Voters will surely remember that, when the SNP called for a Penny for Scotland in 1999, it was attacked by the-then Labour Chancellor, Gordon Brown, for penalising “ordinary families”.

Yet the SNP’s penny was not an actual tax increase but a tax cut forgone. Alex Salmond’s plan was to reverse the one-penny reduction in basic income tax in Gordon Brown’s 1999 Budget, thus releasing £250 million extra for Scottish public spending. I suspect it won't take long for the SNP legions on the internet to remind voters that it was Labour, not the Scottish Conservatives, who were then in the business of cutting taxes; except, of course, they weren't.
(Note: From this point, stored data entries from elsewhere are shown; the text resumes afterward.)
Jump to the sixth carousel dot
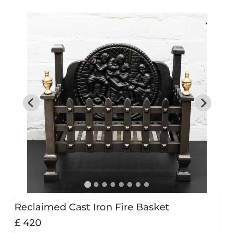234x233 pixels. pos(130,185)
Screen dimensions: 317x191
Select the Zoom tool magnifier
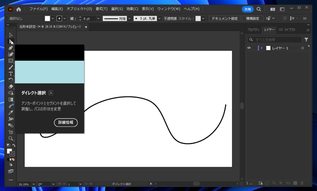coord(11,138)
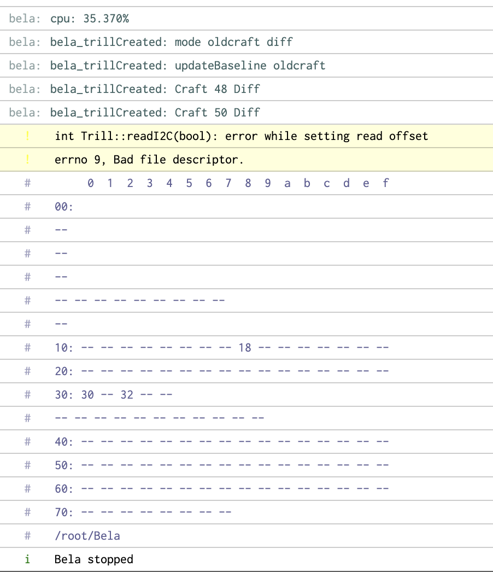Select the cpu: 35.370% log line
This screenshot has width=493, height=572.
tap(90, 19)
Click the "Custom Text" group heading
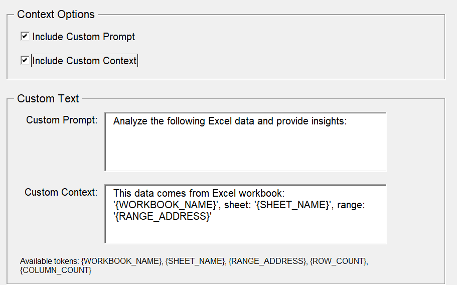Image resolution: width=457 pixels, height=285 pixels. coord(48,99)
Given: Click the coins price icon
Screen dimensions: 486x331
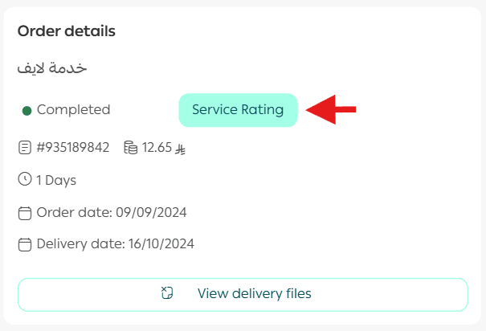Looking at the screenshot, I should [x=130, y=148].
Mr Brown’s income-tax cut was one of his oh-so-clever fiscal wheezes. He actually increased taxes – the so-called “stealth taxes” – by more than the income tax reduction. Indeed, all governments in recent years have shunned income tax as a “toxic tax”, the one voters hate to pay.

Instead, when they want to raise money, both Labour and the Tories have looked to VAT, National Insurance, excise taxes, business taxes, tax thresholds and so on; in other words, all the taxes that the Scottish Government cannot raise, and will not be able to raise even under the Scotland Bill reforms that come into force in 2017.

Scottish voters aren't stupid. They surely detect the cynicism behind the various attempts to land income tax-raising powers on the Scottish Parliament while phasing out the Barnett Formula and devolving responsibility for welfare. The trick is to force Holyrood to finance a greater welfare burden by raising the one tax that Westminster governments dare not use: income tax; indeed, cannot use. The Conservative Government has actually made it illegal to raise income tax south of the Border until 2020 at least.

The Scotland Bill was designed to give the Scottish Tories the chance of a political comeback by saying they will not increase income tax in Scotland. The crunch will come next week when John Swinney has to decide whether he accepts this raw deal or uses the deadlock in the fiscal framework negotiations to back out of it.

I suspect Ms Dugdale’s tax proposal will not gain much traction or votes in the Holyrood election, even though most Scots, even those on low incomes, would probably be happy to pay a penny for schools. Also, she is right to raise the question of when Scotland is going to live up to its supposedly social democratic credentials and actually pay higher taxes.

We need this debate to happen, if only to make clear why the Scottish Parliament needs the full range of tax powers if it is to develop a sensible fiscal alternative to austerity; and, if it doesn’t get them, how it can use the limited tax powers it does have to raise funds anyway. But I'm afraid Ms Dugdale's penny will not be well spent.